## Your instructions
Please reproduce the data exactly, though every picture must stay out.

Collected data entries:
<<<<
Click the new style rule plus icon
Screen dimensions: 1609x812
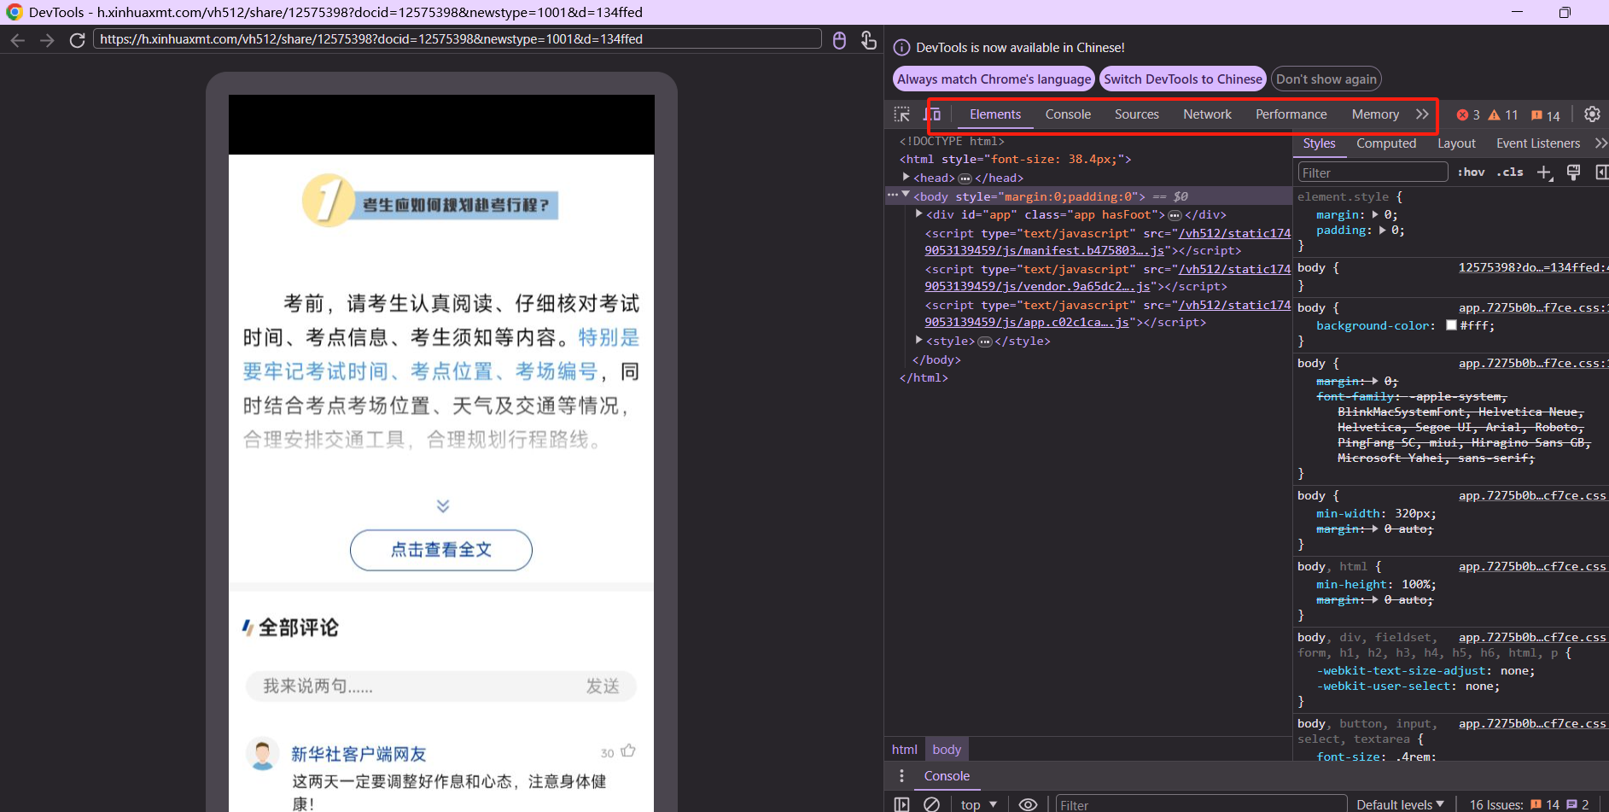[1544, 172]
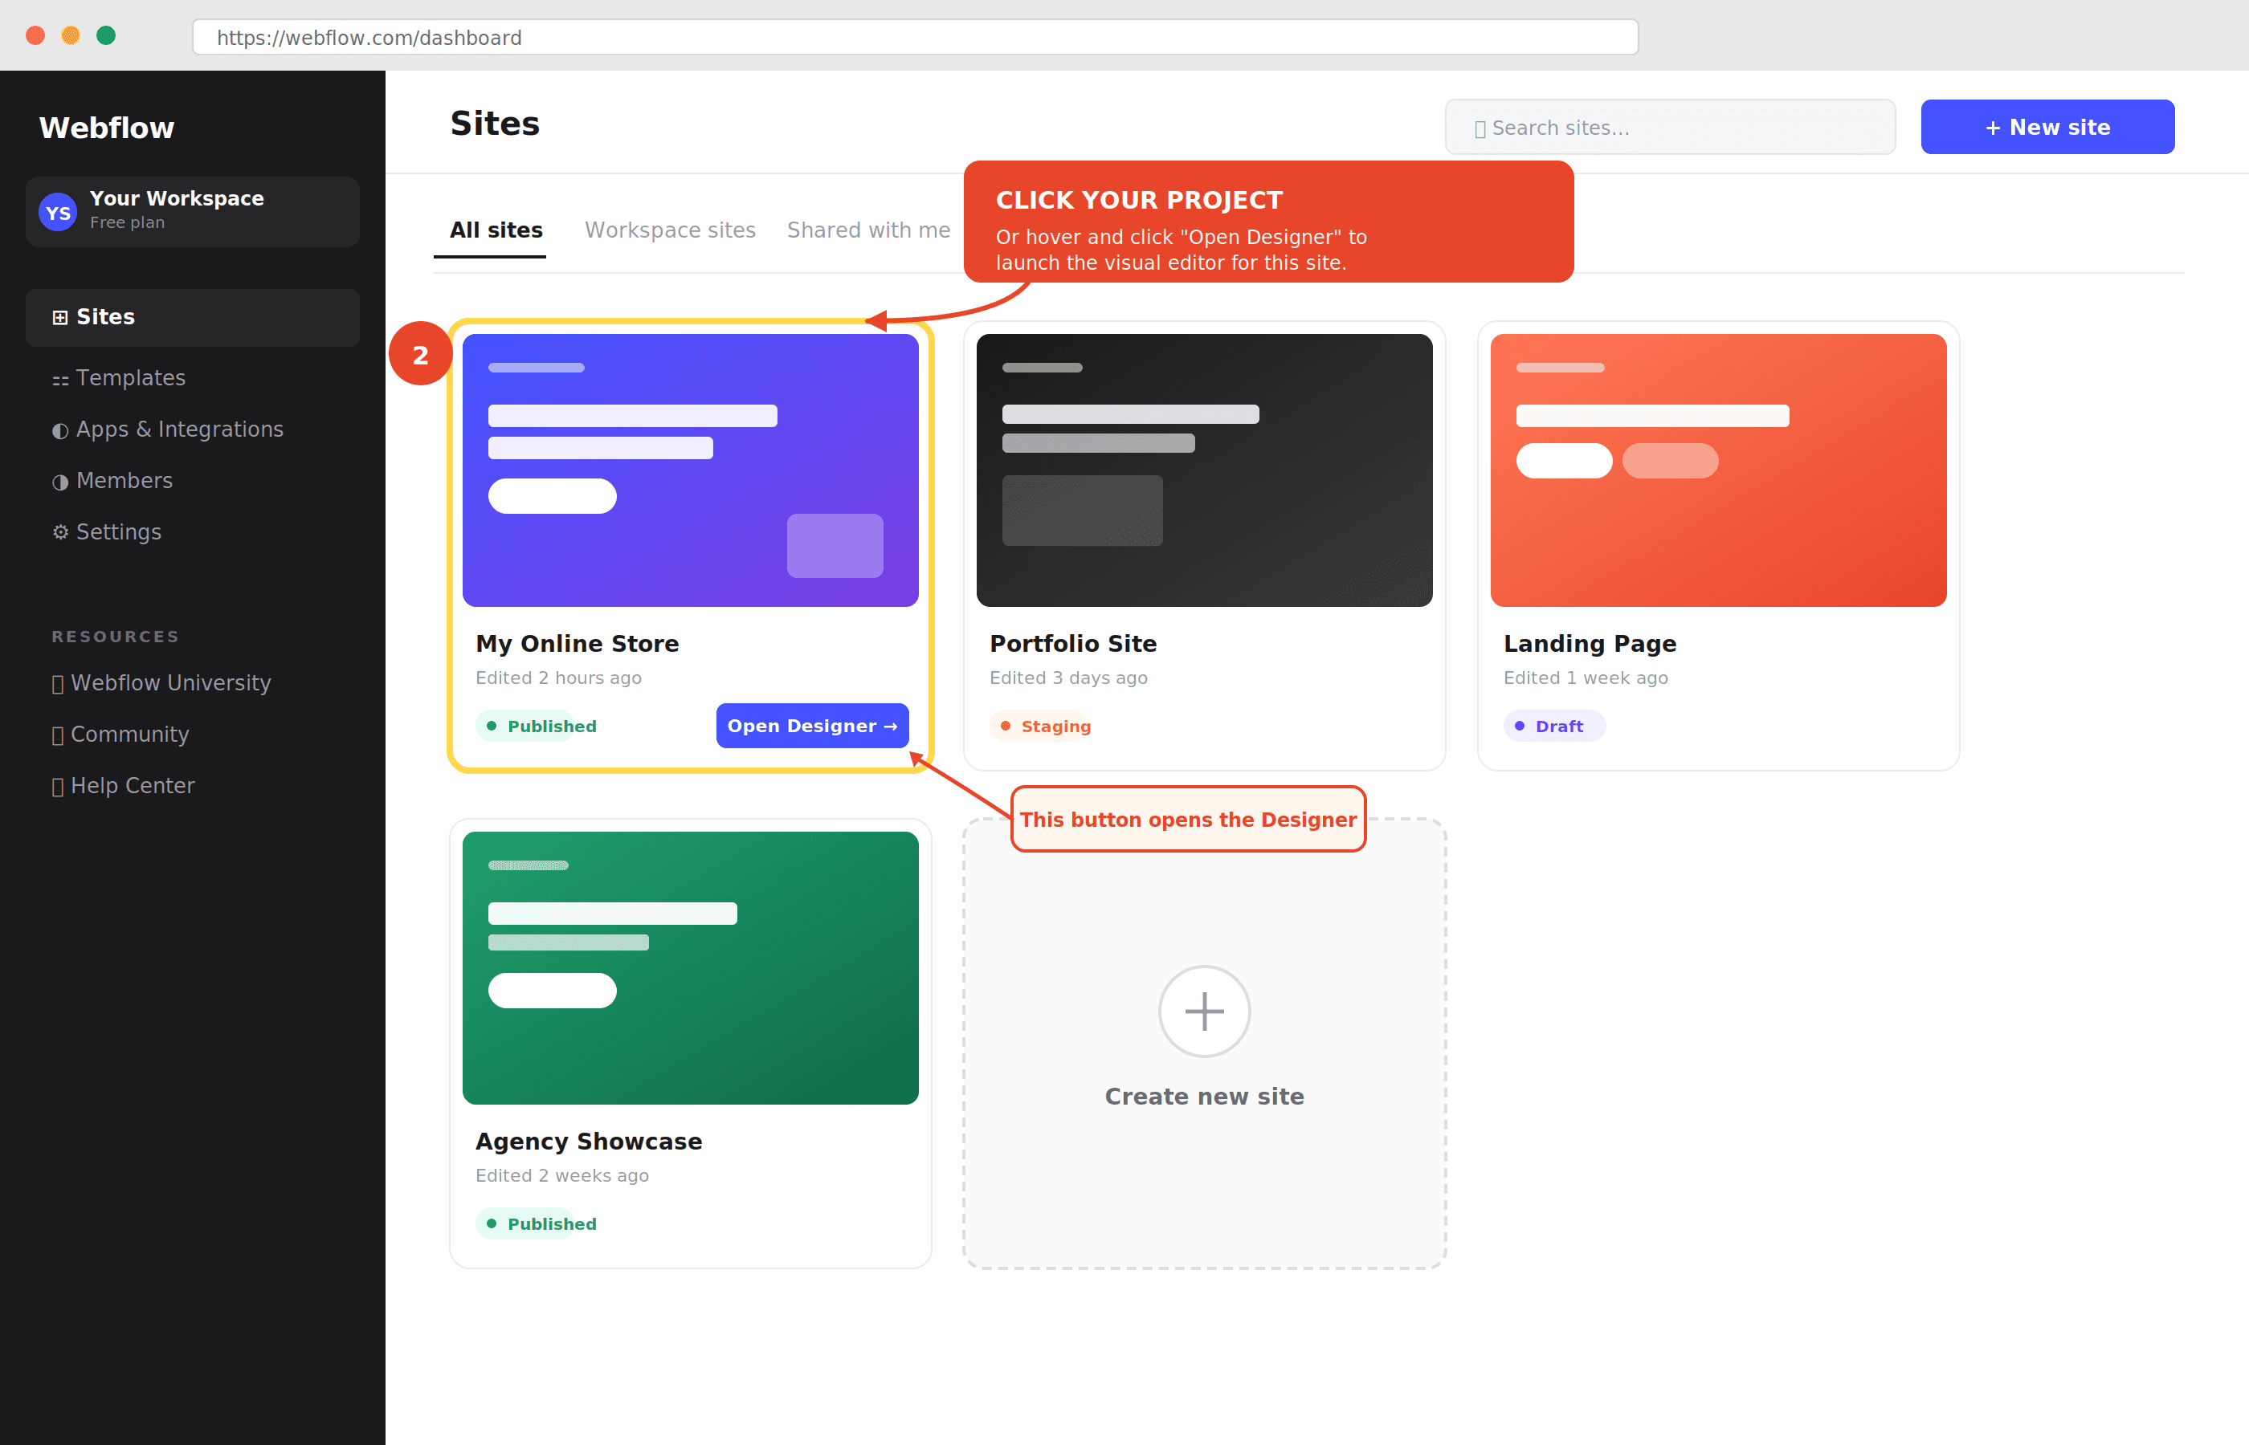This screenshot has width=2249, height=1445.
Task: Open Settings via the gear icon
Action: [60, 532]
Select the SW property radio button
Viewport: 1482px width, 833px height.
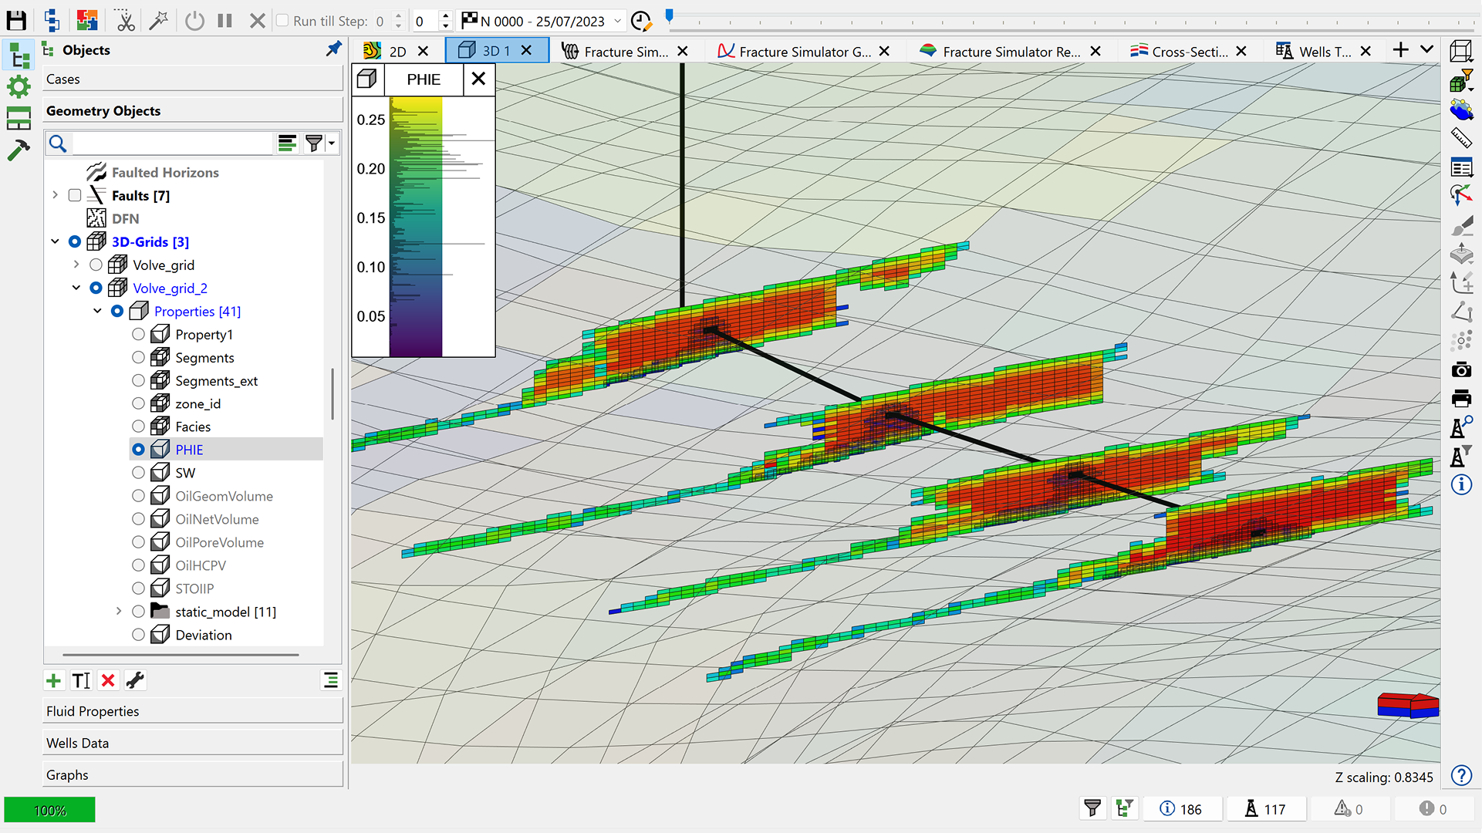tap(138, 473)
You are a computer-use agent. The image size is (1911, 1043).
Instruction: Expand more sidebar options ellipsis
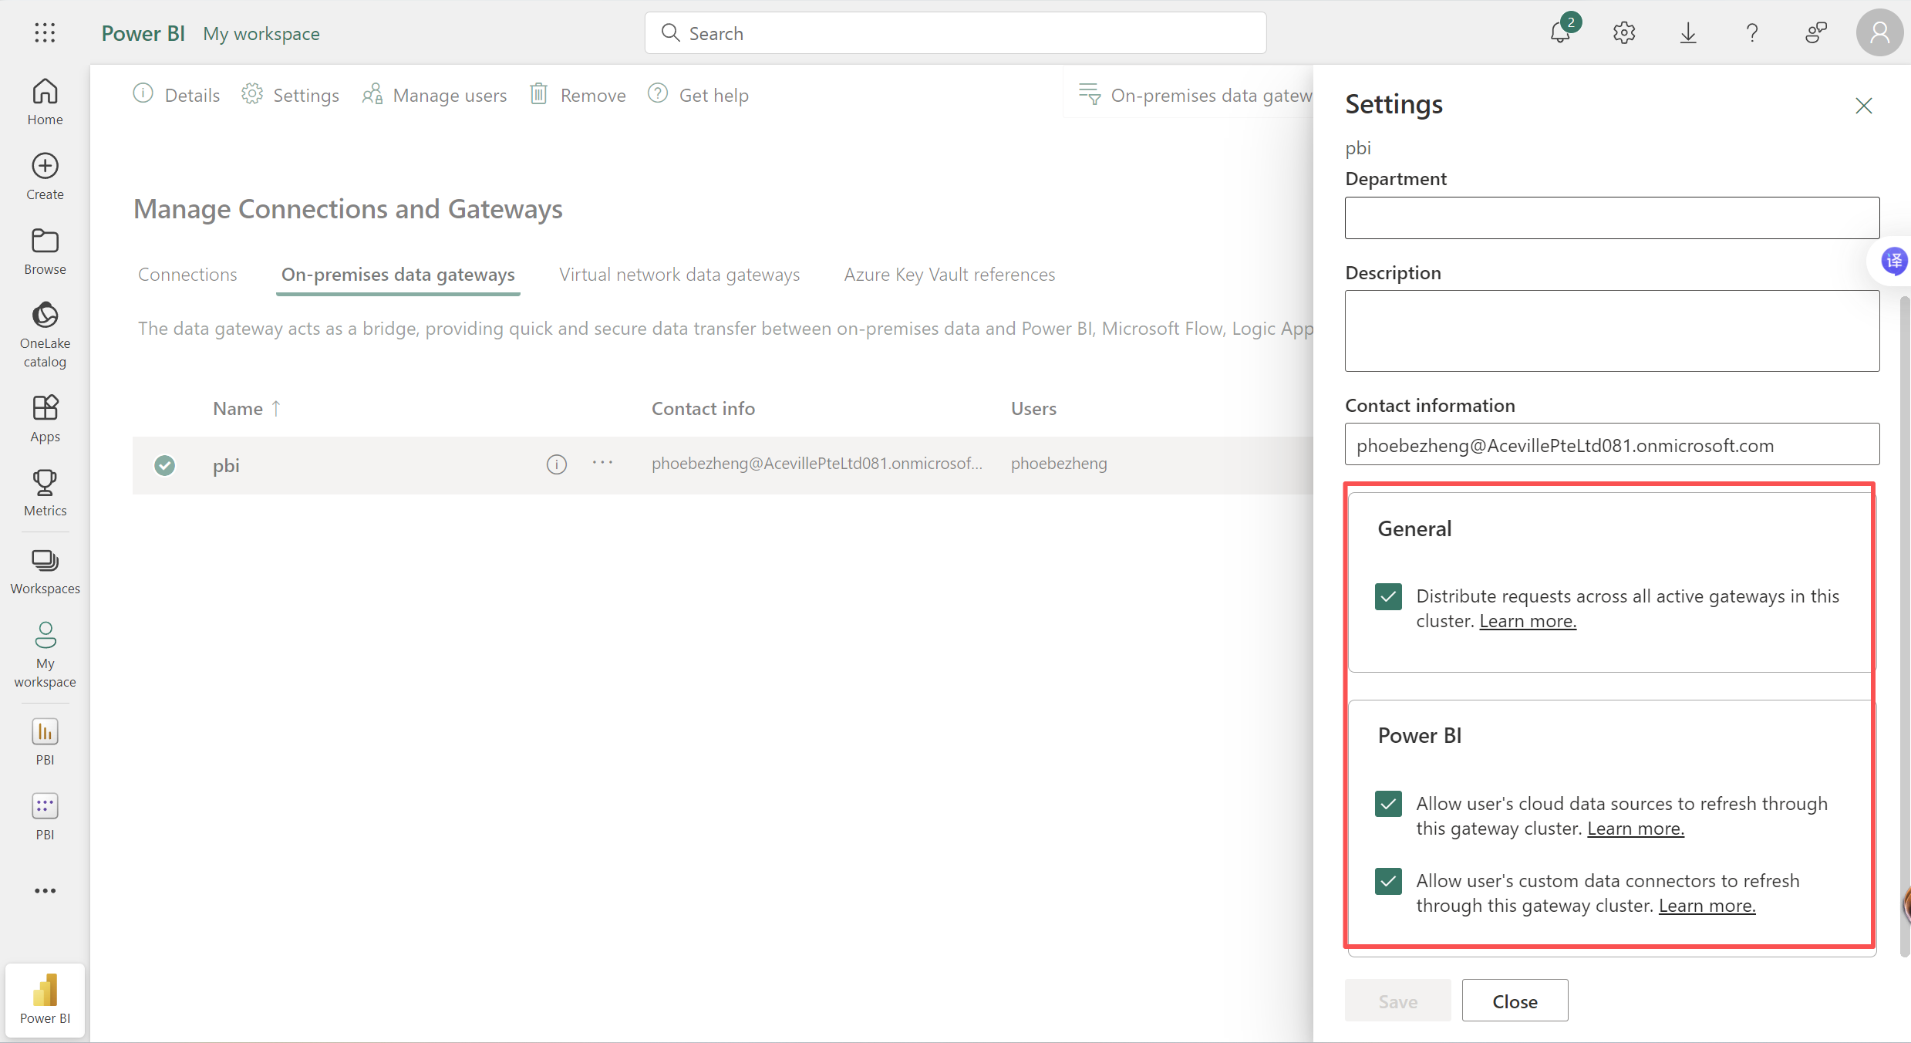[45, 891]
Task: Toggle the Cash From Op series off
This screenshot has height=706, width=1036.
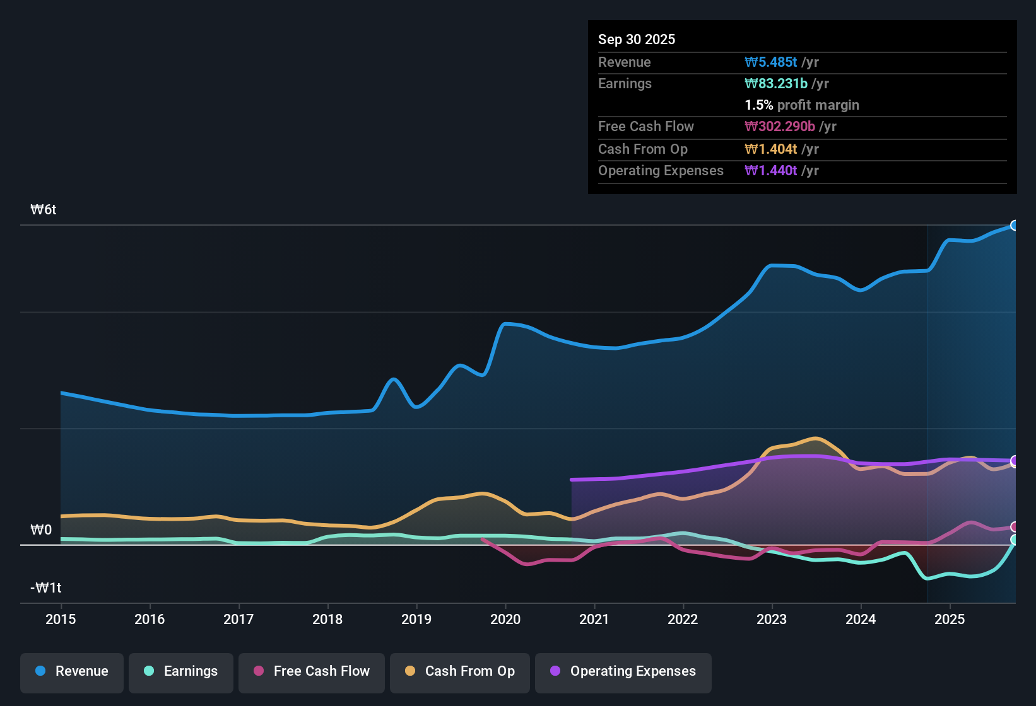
>>>>
## Written response
Click the new style rule plus icon
Screen dimensions: 1609x812
[1544, 172]
This screenshot has width=2249, height=1445.
Task: Open Settings via the gear icon
Action: [60, 532]
Select the SW property radio button
Viewport: 1482px width, 833px height.
tap(138, 473)
You are a computer-use agent. The image size is (1911, 1043).
Instruction: Expand more sidebar options ellipsis
[45, 891]
Task: Toggle the Cash From Op series off
This screenshot has height=706, width=1036.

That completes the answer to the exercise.